■ **WHAT IS REQUIRED**:
Omit every picture. Return all other data as it stands.

■ **DATA UNDER STUDY**:
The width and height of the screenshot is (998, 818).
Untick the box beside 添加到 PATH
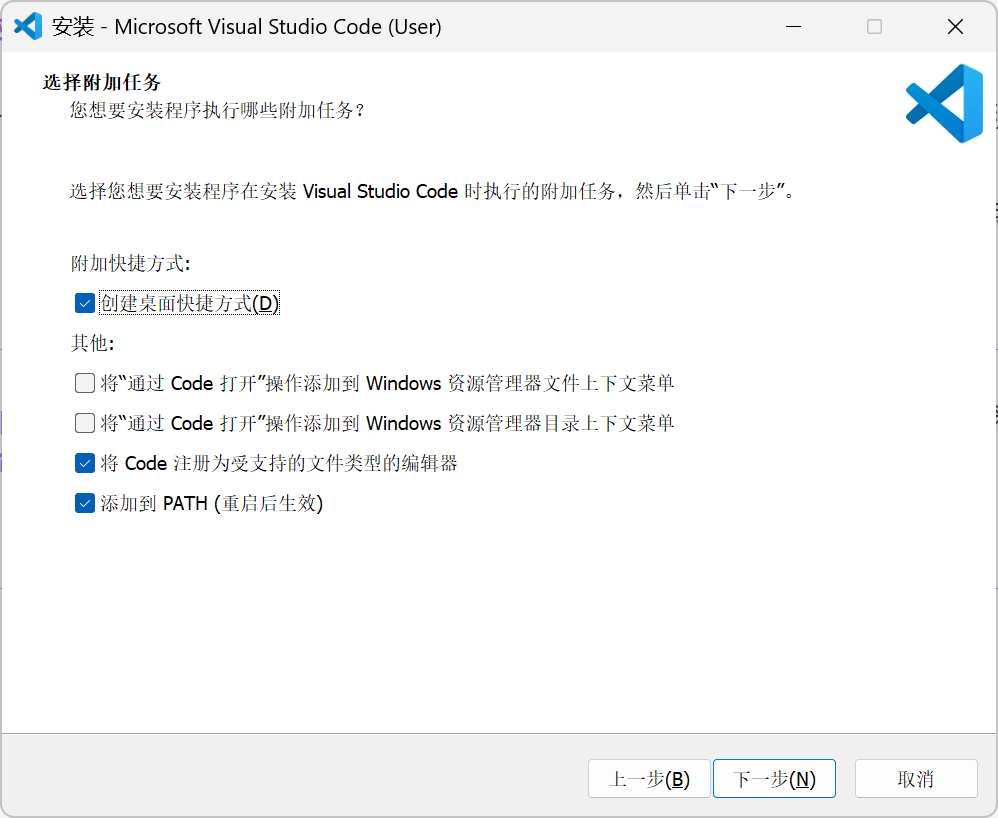click(85, 503)
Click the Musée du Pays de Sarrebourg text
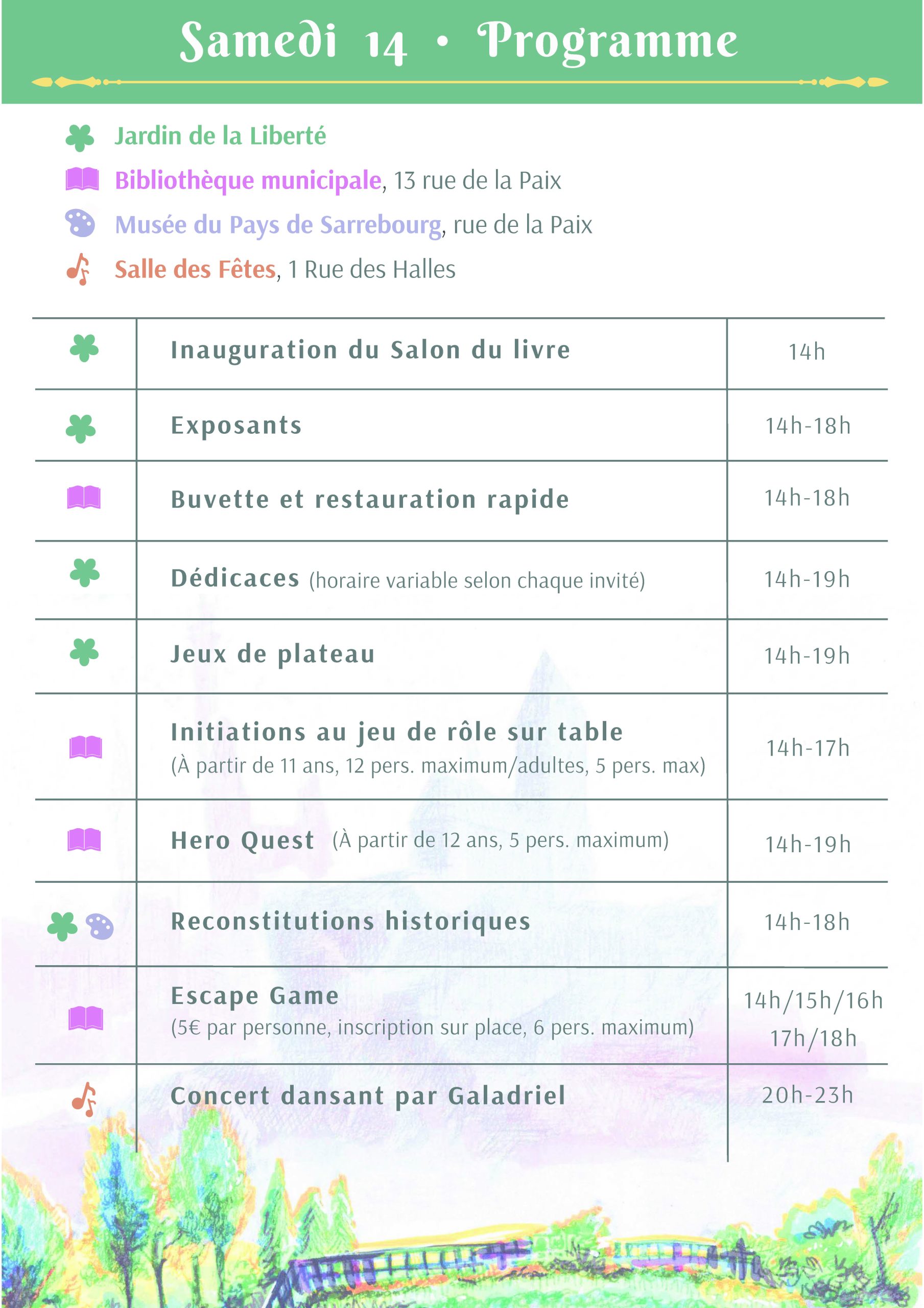Viewport: 924px width, 1308px height. [x=278, y=225]
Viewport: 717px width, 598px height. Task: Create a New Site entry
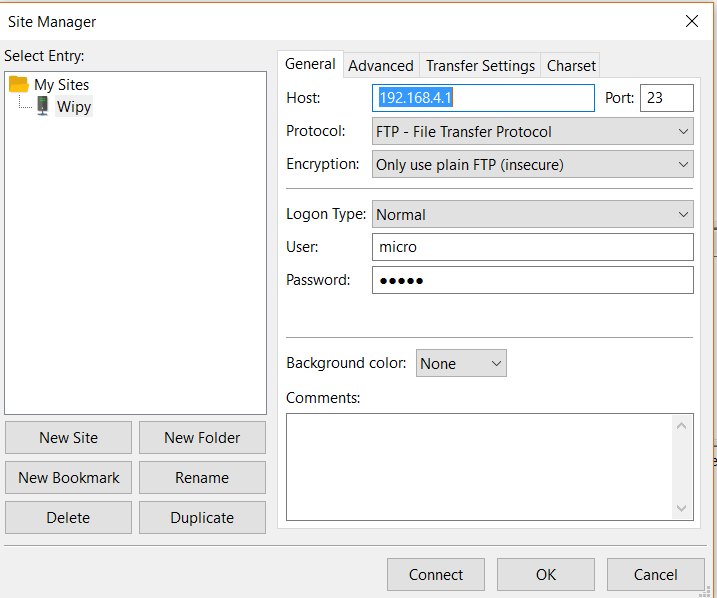68,437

■ **RESPONSE TO THIS EXERCISE**:
The width and height of the screenshot is (998, 818).
Untick the box beside 添加到 PATH
click(85, 503)
Click the Musée du Pays de Sarrebourg text
Viewport: 924px width, 1308px height. [x=278, y=225]
Viewport: 717px width, 598px height. Task: Create a New Site entry
68,437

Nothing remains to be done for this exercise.